Schubert

Franz Schubert ; QuatuoR n° 14 « La Jeune Fille et la Mort »

Dossier : Arts, lettres et sciences | Magazine N°813 Mars 2026
Par Marc DARMON (X83)

Quel DVD passionnant ! L’œuvre, l’interprétation, la réalisation, le documentaire qui l’accompagne, tout est présent pour en faire un pilier d’une DVDthèque classique.

Schubert met tout d’abord en musique le terrible poème de Goethe en 1817, c’est un des Lieder les plus célèbres de Schubert. Mais cette mise en musique à l’âge de vingt ans devient très personnelle en 1824, lorsque Schubert est diagnostiqué de sa maladie mortelle.
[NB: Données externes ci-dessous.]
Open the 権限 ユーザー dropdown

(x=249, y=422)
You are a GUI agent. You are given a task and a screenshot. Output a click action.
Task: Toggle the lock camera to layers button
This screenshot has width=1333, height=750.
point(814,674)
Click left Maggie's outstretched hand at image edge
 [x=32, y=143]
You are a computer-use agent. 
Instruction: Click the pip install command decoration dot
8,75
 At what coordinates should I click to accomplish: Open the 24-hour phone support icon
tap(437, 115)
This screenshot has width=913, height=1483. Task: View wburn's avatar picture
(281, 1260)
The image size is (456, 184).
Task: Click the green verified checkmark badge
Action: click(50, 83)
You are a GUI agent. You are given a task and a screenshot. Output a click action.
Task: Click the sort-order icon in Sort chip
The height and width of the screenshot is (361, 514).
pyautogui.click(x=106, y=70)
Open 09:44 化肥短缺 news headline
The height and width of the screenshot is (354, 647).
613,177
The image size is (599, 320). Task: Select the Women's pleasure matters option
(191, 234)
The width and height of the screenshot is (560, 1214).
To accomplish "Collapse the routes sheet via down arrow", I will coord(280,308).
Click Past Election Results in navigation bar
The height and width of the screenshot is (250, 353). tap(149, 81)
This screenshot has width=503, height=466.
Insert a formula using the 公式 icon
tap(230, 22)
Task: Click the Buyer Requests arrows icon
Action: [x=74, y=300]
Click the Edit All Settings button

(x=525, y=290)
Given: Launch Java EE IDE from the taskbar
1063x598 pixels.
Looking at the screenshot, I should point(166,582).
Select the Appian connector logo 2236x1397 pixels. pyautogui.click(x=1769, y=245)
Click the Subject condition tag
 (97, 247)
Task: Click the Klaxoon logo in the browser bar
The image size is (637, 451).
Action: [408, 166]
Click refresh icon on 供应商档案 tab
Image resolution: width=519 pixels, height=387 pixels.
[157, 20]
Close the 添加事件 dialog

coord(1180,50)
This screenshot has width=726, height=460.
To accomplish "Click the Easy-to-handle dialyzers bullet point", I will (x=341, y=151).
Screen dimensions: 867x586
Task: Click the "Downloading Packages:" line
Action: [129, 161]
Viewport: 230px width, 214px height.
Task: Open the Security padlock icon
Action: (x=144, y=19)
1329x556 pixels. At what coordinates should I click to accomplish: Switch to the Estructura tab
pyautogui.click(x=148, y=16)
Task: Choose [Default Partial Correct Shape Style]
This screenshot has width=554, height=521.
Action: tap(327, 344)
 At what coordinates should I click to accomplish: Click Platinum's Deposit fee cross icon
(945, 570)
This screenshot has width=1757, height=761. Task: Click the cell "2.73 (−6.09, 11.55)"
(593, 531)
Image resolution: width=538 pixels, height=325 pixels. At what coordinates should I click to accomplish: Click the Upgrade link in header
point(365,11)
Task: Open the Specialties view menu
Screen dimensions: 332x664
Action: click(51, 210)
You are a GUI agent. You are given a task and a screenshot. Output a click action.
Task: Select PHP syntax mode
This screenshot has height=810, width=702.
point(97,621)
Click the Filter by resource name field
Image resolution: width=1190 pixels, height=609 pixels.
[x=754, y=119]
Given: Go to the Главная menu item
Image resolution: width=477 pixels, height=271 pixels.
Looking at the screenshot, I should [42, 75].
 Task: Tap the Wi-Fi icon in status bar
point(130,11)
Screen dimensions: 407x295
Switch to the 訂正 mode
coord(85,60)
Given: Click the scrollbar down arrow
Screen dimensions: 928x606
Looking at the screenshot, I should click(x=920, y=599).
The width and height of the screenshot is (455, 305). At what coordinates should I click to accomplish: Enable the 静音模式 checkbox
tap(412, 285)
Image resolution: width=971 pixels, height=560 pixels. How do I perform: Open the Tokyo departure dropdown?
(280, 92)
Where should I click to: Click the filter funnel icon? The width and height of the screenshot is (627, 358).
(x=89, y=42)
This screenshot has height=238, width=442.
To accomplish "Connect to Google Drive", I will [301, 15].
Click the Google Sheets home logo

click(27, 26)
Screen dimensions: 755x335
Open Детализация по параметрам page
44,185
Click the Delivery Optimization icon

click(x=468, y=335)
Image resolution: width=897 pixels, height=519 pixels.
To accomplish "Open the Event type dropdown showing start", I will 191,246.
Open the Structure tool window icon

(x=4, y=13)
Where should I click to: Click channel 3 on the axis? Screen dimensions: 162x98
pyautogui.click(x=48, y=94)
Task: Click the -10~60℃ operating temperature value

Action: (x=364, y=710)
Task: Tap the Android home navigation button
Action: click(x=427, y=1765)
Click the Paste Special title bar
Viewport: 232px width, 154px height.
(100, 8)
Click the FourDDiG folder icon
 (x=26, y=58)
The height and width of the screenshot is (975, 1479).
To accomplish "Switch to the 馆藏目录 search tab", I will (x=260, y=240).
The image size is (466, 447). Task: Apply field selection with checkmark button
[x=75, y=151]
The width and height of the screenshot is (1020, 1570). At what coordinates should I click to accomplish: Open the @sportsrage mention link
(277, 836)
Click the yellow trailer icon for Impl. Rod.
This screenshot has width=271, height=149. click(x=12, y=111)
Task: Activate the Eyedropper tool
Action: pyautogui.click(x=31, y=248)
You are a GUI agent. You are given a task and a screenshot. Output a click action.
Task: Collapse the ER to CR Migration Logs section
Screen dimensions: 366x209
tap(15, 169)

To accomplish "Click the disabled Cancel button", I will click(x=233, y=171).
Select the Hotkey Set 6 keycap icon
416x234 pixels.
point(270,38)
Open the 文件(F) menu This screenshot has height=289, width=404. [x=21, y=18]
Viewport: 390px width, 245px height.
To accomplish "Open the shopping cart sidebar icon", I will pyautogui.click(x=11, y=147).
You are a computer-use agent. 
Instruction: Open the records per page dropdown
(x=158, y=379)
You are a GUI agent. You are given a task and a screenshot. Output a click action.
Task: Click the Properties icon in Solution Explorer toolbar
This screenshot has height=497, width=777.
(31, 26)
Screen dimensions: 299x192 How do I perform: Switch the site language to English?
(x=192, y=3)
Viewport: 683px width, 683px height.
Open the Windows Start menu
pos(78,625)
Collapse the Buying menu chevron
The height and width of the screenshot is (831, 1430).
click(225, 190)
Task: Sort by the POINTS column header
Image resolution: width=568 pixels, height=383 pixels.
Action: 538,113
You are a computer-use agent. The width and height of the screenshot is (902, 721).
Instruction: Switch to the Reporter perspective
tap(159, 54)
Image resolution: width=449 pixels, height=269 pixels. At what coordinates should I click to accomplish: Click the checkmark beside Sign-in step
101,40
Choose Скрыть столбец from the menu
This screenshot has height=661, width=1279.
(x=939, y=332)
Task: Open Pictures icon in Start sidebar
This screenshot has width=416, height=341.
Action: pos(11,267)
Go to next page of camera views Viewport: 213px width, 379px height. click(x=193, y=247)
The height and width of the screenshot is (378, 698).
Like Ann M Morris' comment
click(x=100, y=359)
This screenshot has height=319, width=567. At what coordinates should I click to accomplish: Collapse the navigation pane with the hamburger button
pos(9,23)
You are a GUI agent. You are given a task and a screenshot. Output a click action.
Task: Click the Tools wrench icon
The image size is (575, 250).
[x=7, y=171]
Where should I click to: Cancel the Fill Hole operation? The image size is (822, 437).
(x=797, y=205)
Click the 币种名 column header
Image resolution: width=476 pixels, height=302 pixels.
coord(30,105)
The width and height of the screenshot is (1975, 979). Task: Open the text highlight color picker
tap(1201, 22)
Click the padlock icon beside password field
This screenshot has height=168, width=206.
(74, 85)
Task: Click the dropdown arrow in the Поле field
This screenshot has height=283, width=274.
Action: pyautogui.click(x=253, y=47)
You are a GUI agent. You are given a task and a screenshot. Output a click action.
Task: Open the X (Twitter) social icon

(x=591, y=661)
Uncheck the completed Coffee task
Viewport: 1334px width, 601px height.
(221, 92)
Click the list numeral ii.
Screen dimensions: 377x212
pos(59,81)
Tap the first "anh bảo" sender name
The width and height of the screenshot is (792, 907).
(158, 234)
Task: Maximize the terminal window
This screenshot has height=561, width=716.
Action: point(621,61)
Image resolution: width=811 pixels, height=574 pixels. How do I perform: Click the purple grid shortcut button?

Schubert utilise alors le thème de la mort de son Lied comme base pour les variations du mouvement lent de son quatorzième quatuor. Voici un extrait du poème de Goethe qui inspira Schubert, tout d’abord de façon prémonitoire en 1817, puis en 1824 :

La Mort :
« Donne-moi ta main, oh ! jeune fille belle à voir,
Car je suis une amie, je ne t’ai jamais affligée.
Prends courage maintenant, et très bientôt
tu reposeras doucement dans mes bras ! »

La Jeune Fille :
« Oh ! laisse-moi ! Je t’en prie, laisse-moi ! Car la vie est douce, elle est plaisante.
Va ! laisse-moi tranquille maintenant ! »

Pour comparer, dans le documentaire bonus, le Lied original est interprété par la soprano Julia Varady, avec curieusement au piano son époux le grand Dietrich Fischer-Dieskau (le baryton de référence de ce Lied, douze versions différentes de lui sont trouvables en disque).

La première exécution du quatuor a eu lieu à titre privé en 1826 et sa première publication en 1831, soit trois ans après la mort prématurée du compositeur. Ce magnifique quatuor, une des œuvres les plus importantes de Schubert qui -composa tant de chefs-d’œuvre, est une œuvre de jeunesse, comme tout ce que Schubert composa puisque la maladie l’emporta à 31 ans, cinq ans plus jeune que Mozart. À l’écoute de ses trois -derniers quatuors, ses trois dernières sonates, ses deux trios, ses deux dernières symphonies, le mélomane peine à imaginer ce que Schubert aurait pu apporter au monde musical s’il avait vécu ne serait-ce que jusqu’à l’âge de quarante ans.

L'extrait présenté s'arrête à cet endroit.